USA Today's Social Security scaremongering

Source Fairness and Accuracy in Reporting

Under the headline "Social Security Races to 'Negative': Rash of Retirements Push Fund to Brink," USA Today's February 8 front page presented an alarmist view on a story that is regularly misreported in the corporate media (Extra!, 7-8/95, 1-2/05; FAIR Action Alert, 10/19/07).
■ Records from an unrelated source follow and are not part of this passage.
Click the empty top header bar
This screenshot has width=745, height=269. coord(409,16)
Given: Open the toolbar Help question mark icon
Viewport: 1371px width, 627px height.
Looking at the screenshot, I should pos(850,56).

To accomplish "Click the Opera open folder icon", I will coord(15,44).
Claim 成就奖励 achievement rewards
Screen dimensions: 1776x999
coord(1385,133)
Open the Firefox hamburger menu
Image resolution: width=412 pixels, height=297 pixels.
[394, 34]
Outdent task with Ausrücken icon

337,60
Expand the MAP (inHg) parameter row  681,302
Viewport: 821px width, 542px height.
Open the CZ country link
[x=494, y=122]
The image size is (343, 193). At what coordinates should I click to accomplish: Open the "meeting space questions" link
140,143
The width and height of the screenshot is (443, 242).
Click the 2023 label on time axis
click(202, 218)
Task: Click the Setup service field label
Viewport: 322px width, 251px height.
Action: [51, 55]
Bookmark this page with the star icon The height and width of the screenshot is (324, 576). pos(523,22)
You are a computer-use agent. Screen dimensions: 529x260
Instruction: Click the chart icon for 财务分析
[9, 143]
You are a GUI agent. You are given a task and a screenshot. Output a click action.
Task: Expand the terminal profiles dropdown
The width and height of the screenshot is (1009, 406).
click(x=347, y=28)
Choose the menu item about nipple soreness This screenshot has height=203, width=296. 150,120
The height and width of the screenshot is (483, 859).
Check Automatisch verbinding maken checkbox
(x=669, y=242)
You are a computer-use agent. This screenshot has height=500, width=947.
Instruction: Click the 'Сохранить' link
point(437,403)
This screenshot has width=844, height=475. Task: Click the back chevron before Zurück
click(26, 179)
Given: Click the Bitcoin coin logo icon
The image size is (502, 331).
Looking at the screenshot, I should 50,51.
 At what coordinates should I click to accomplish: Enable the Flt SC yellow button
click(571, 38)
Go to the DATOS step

Reporter Richard Wolf leads with this warning: "Social Security's annual surplus nearly evaporated in 2009 for the first time in 25 years." But several paragraphs later, readers are told that the program has been "accumulating a $2.5 trillion trust fund"--which certainly sounds less ominous than the headline's warning about being on a "brink." And by a "nearly evaporated" surplus, USA Today means that Social Security "took in only $3 billion more in taxes last year than it paid out in benefits." The story tries to justify the alarm nonetheless by pointing out that "because the government uses the trust fund to pay for other programs, tax increases, spending cuts or new borrowing will be required to make up the difference between taxes collected and benefits owed." Two "experts" are quoted to endorse that view, Rep. Paul Ryan (R-Wisc.) and Committee for a Responsible Federal Budget's Maya MacGuineas, a former adviser to the McCain campaign.